04 April 2006

Coughing Genomic Ink

One of the favourite games of scholars working on ancient texts that have come down to us from multiple sources is to create a family tree of manuscripts. The trick is to look for groups of textual divergences - a word added here, a mis-spelling there - to spot the gradual accretions, deletions and errors wrought by incompetent, distracted or bored copyists. Once the tree has been established, it is possible to guess what the original, founding text might have looked like.

You might think that this sort of thing is on the way out; on the contrary, though, it's an extremely important technique in bioinformatics - hardly a dusty old discipline. The idea is to treat genomes deriving from a common ancestor as a kind of manuscript, written using just the four letters - A, C, G and T - found in DNA.
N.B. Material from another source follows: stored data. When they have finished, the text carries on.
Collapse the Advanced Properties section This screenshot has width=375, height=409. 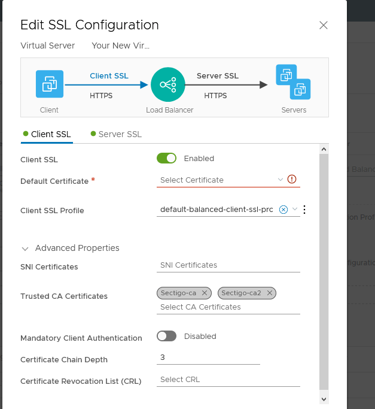click(x=26, y=248)
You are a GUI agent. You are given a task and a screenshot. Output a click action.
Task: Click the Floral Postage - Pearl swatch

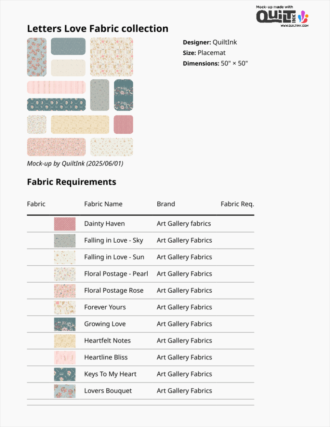coord(65,274)
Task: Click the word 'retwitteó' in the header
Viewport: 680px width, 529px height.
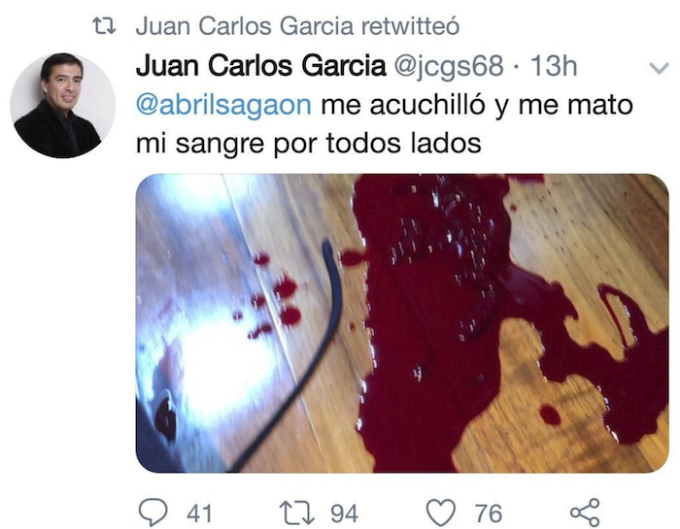Action: pyautogui.click(x=410, y=26)
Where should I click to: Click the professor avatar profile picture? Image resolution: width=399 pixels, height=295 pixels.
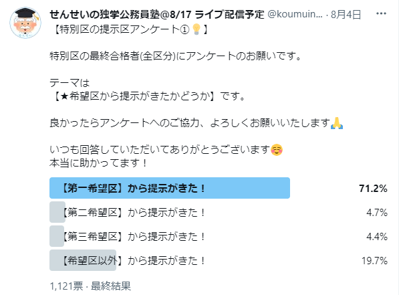click(x=25, y=23)
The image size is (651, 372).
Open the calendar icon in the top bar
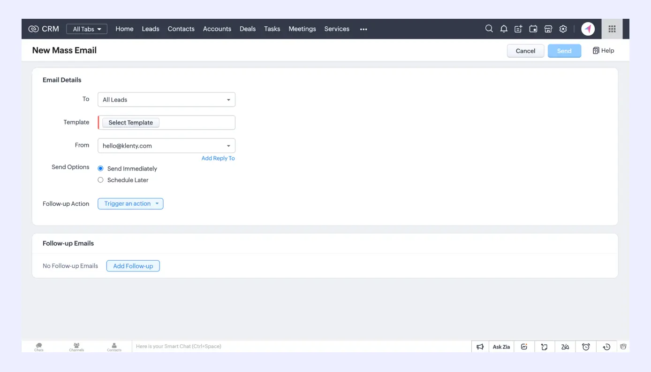pyautogui.click(x=533, y=29)
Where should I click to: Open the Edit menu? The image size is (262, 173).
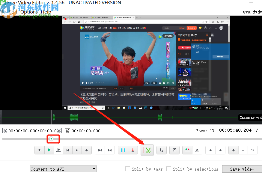point(14,12)
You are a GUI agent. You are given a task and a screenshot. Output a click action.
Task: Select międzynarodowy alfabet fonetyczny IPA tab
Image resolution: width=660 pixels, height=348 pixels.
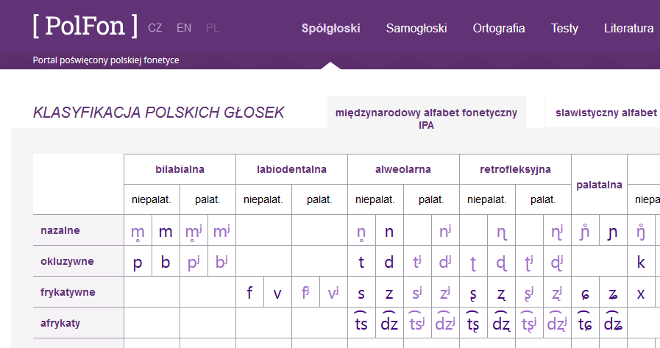[x=426, y=118]
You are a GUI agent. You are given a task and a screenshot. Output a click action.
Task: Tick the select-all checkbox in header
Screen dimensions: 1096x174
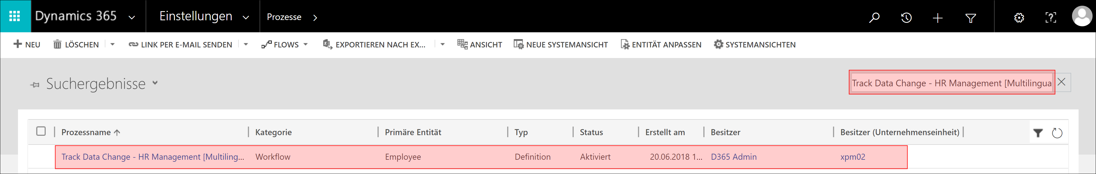point(41,131)
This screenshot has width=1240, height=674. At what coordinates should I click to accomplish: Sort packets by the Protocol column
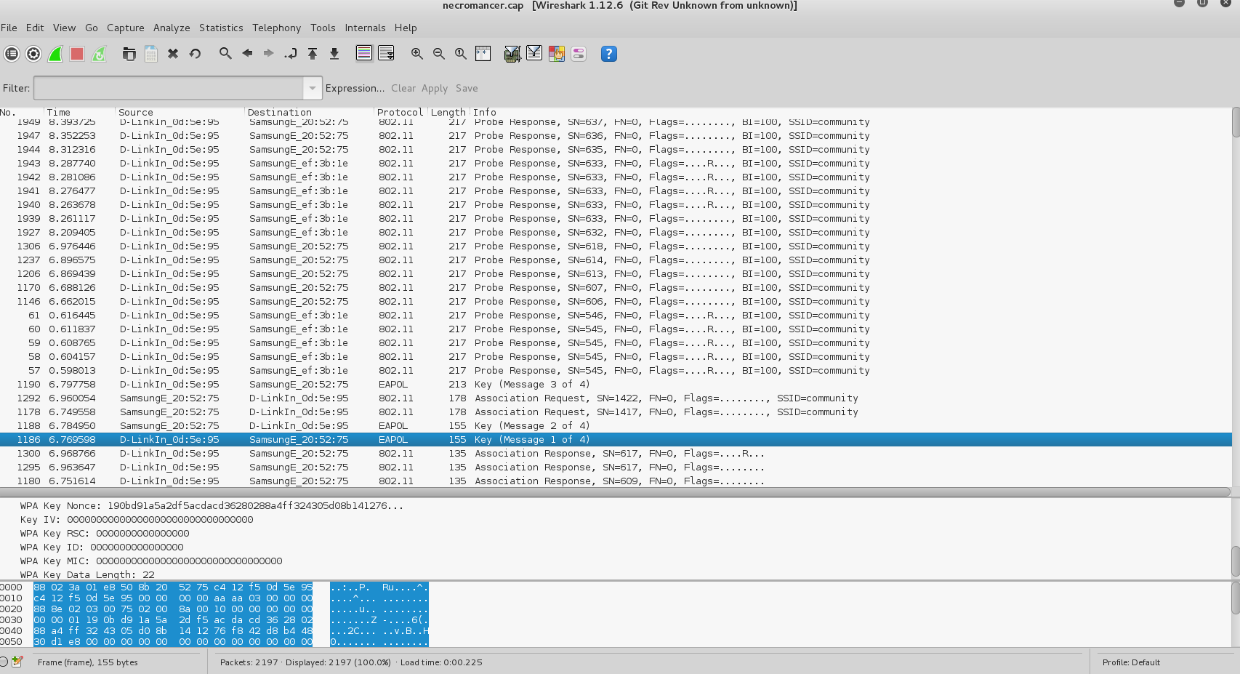(399, 112)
Then, by comparing the commonalities and divergences, it is possible to work out which manuscripts/genomes came from a common intermediary, and hence to build a family tree. As with manuscripts, it is then possible to hazard a guess at what the original text - the ancestral genome - might have looked like.
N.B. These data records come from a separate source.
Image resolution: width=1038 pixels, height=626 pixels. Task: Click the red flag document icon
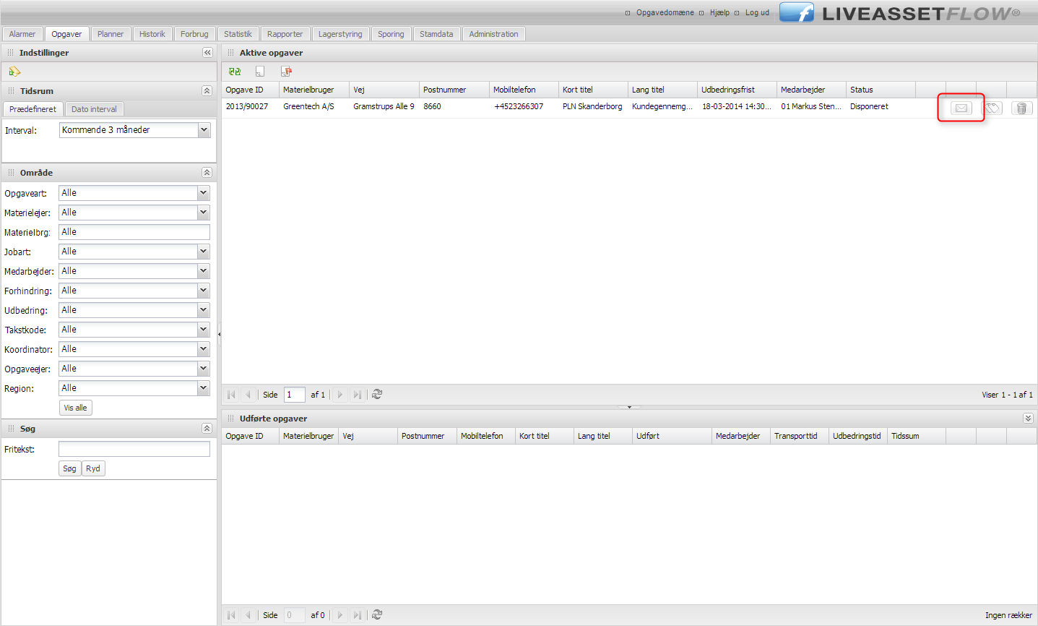click(286, 72)
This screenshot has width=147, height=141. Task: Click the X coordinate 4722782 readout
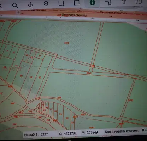coord(70,133)
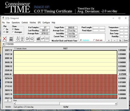Click the date comment field

[66, 44]
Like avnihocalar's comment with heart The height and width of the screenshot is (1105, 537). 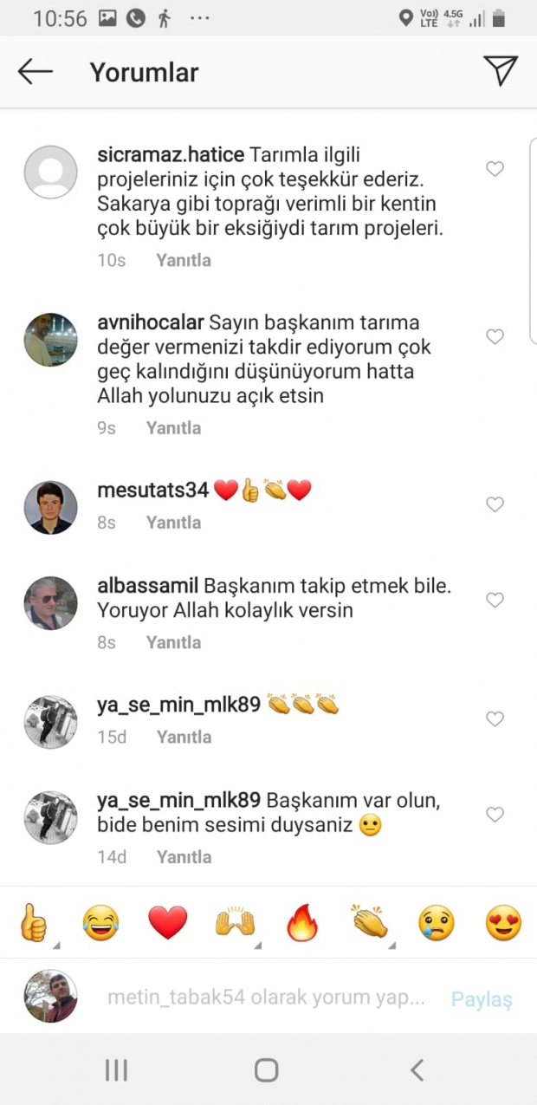(495, 337)
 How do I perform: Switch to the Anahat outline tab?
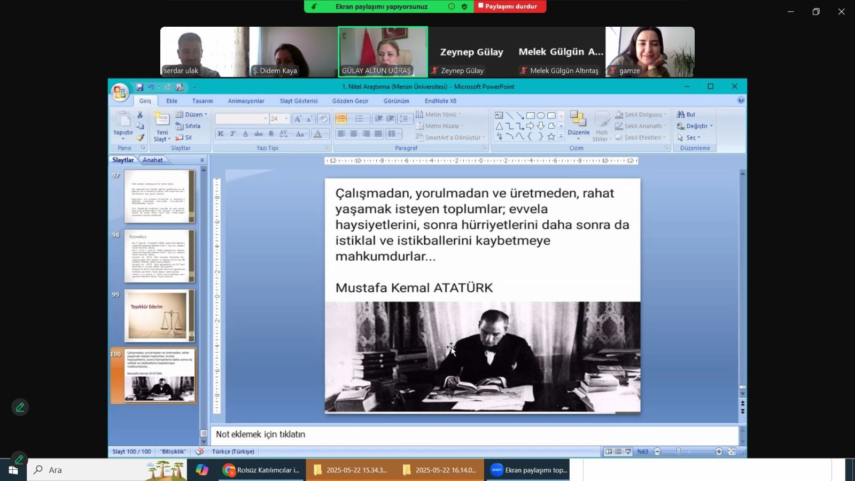coord(153,160)
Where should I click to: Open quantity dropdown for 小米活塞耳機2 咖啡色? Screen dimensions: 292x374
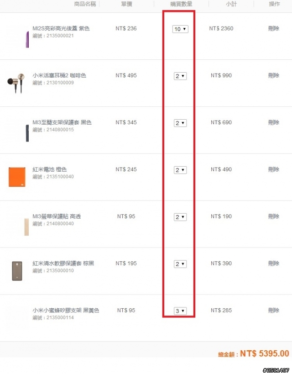pos(180,76)
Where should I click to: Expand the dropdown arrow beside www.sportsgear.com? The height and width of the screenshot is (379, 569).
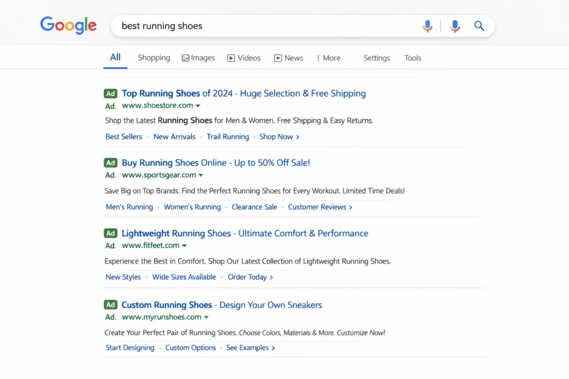pos(201,175)
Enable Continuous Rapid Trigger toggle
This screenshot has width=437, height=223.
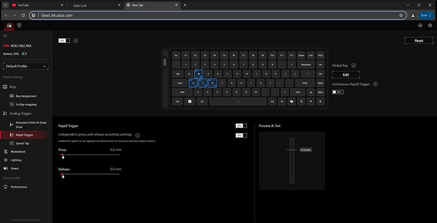pyautogui.click(x=337, y=92)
That, broadly, is the idea behind some research that David Haussler at the University of California at Santa Cruz is undertaking, and which is reported on in this month's Wired magazine (freely available thanks to the magazine's enlightened approach to publishing).
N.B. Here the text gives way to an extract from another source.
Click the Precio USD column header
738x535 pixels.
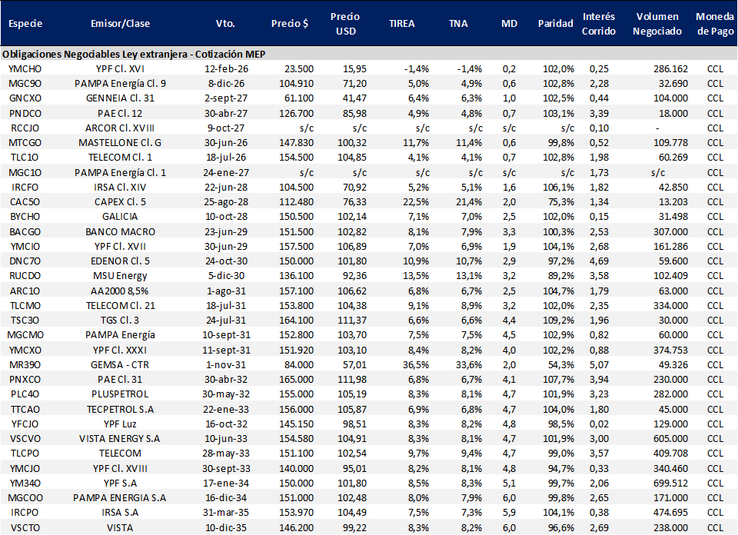click(345, 24)
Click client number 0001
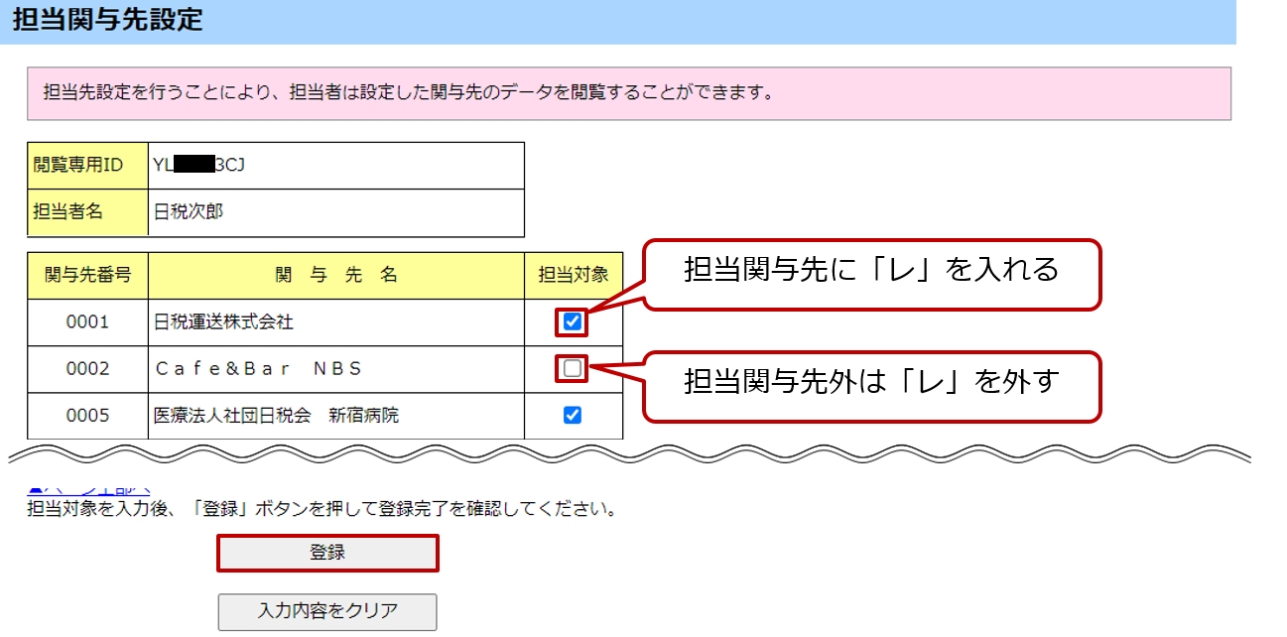Screen dimensions: 1287x637 point(87,322)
As I described in Digital Code of Life, Haussler played an important role in the closing years of the Human Genome Project:

Haussler set to work creating a program to sort through and assemble the 400,000 sequences grouped into 30,000 BACs [large-scale fragments of DNA] that had been produced by the laboratories of the Human Genome Project. But in May 2000, when one of his graduate students, Jim Kent, inquired how the programming was going, Haussler had to admit it was not going well. Kent had been a professional programmer before turning to research. His experience in writing code against deadlines, coupled with a strongly-held belief that the human genome should be freely available, led him to volunteer to create the assembly program in short order.

Kent later explained why he took on the task:

There was not a heck of a lot that the Human Genome Project could say about the genome that was more informative than 'it's got a lot of As, Cs, Gs and Ts' without an assembly. We were afraid that if we couldn't say anything informative, and thereby demonstrate 'prior art', much of the human genome would end up tied up in patents.

Using 100 800 MHz Pentiums - powerful machines in the year 2000 - running GNU/Linux, Kent was able to lash up a program, assemble the fragments and save the human genome for mankind.

Haussler's current research depends not just on the availability of the human genome, but also on all the other genomes that have been sequenced - the different manuscripts written in DNA that have come down to us. Using bioinformatics and even more powerful hardware than that available to Kent back in 2000, it is possible to compare and contrast these genomes, looking for tell-tale signs of common ancestors.

But the result is no mere dry academic exercise: if things go well, the DNA text that will drop out at the end will be nothing less than the genome of one of our ancient forebears. Even if Wired's breathless speculations about recreating live animals from the sequence seem rather wide of the mark - imagine trying to run a computer program recreated in a similar way - the genome on its own will be treasure enough. Certainly not bad work for those scholars who "cough in ink" in the world of open genomics.


Anonymous said...

Thanks for the article and thanks for supporting Tangled Bank carnival. Educating those of us not directly in the research field.

Glyn Moody said...

Thank you for your comments. I can't really claim any credit for "educating" anybody: I'm a journalist, not a scientist, so I just report on the interesting things other people have done.